Any cell that passes both gates and has a VoL score below 250 causes the entire frame to be rejected as blurry. The grid approach prevents a sharp presenter webcam in the corner from rescuing a frame where the slide content is actually blurry — a problem that whole-frame VoL scoring cannot handle.
Max Interval Setting
The Max Interval setting in Settings → Screenshots controls the maximum time that can elapse between consecutive screenshots, regardless of scene activity.
- Range: 15–120 seconds
- Default: 30 seconds
At 30 seconds, a one-hour lecture will always have at least 120 screenshots, even if the slides change very infrequently. Reducing this below 30 seconds increases screenshot count; raising it above 30 seconds reduces it.
For very fast-paced content (code walkthroughs with frequent edits), reduce the interval. For slow slide decks with dense text, the default 30 seconds is usually appropriate.
Manual Frame Capture
After processing, you can add screenshots manually from the in-app player.
Use the scrubber below the video player, or click on a transcript segment to jump to that timestamp.
The Add to Transcript button is in the scrubber bar below the player. Click it to capture the current frame at full resolution.
The new screenshot is saved to disk and inserted into the transcript panel in timestamp order. A "Modified, re-export needed" badge appears — click Reexport to regenerate the HTML with the new screenshot included.
Seek to Clear
The ◀ Seek to Clear and Seek to Clear ▶ buttons below the video player step through the video in 0.5-second increments — up to 20 seconds in either direction — and stop at the first frame that passes the blur check. This is useful when the video contains a brief sharp moment surrounded by motion blur (e.g., a camera panning to a new slide).
Seek to Clear uses the relaxed blur mode (single whole-frame VoL) rather than the strict grid mode. This means it may stop on frames that the automated pipeline would have rejected — but those frames are typically acceptable to human viewers.
While seeking, the button label shows a spinner. Seeking checks each frame live using AVAssetImageGenerator at 320×180 resolution for speed.
AV1 and VP9 Videos
If yt-dlp downloads a video encoded in VP9 or AV1 — which happens when a site has no H.264 stream available — Harvestry cannot use AVAssetImageGenerator for random-access seeks. Instead, it automatically transcodes the video to H.264 using h264_videotoolbox (hardware-accelerated) before running the screenshot pipeline.

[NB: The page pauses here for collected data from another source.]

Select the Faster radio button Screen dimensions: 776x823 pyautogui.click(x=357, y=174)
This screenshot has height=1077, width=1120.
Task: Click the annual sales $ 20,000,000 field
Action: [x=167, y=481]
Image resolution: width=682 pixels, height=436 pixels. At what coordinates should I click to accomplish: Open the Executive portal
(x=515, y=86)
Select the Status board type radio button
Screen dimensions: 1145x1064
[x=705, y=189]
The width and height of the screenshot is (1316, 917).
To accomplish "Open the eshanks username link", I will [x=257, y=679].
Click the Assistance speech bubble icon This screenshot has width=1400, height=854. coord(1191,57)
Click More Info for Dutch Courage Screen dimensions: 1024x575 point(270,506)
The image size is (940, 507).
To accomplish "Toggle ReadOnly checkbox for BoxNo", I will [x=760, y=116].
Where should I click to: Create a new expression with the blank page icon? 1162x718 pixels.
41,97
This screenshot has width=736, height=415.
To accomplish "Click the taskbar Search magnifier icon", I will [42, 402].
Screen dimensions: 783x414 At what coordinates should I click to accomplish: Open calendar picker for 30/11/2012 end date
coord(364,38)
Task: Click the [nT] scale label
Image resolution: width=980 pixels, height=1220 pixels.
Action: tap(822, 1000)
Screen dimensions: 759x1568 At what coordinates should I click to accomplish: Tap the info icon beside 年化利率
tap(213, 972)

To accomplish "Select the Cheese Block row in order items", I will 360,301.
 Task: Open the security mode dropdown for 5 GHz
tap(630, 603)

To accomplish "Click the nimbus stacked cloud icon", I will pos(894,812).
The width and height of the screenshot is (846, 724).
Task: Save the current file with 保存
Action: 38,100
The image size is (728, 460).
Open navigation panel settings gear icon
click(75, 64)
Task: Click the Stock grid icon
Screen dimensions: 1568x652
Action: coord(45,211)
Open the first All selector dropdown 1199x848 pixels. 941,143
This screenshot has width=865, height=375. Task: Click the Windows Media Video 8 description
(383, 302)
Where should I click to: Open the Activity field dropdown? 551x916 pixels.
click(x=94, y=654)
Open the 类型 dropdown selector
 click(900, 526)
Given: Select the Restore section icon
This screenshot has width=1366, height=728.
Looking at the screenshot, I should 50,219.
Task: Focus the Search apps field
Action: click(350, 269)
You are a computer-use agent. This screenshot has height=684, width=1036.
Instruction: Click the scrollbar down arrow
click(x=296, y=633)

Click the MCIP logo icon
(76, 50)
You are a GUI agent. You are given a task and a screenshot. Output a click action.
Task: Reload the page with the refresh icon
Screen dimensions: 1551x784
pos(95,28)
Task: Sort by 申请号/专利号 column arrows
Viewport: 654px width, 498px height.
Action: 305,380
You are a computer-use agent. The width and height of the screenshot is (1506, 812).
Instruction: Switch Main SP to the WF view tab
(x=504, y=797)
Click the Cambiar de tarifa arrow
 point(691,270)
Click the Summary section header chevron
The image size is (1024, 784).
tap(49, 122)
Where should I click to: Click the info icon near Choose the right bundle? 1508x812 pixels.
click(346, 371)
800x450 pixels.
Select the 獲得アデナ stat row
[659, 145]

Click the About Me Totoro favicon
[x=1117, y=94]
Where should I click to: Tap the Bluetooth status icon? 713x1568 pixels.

You will see a "Converting video format…" spinner on the lecture detail view while this happens. The H.264 transcode replaces the original file to save disk space — the AV1/VP9 original is deleted after a successful transcode.
For the in-app player, the same transcode is reused. Harvestry caches the transcode path so it doesn't need to redo the conversion on subsequent opens.
[vcodec^=avc] to request H.264 streams. Transcoding only happens when the platform has no H.264 option at all.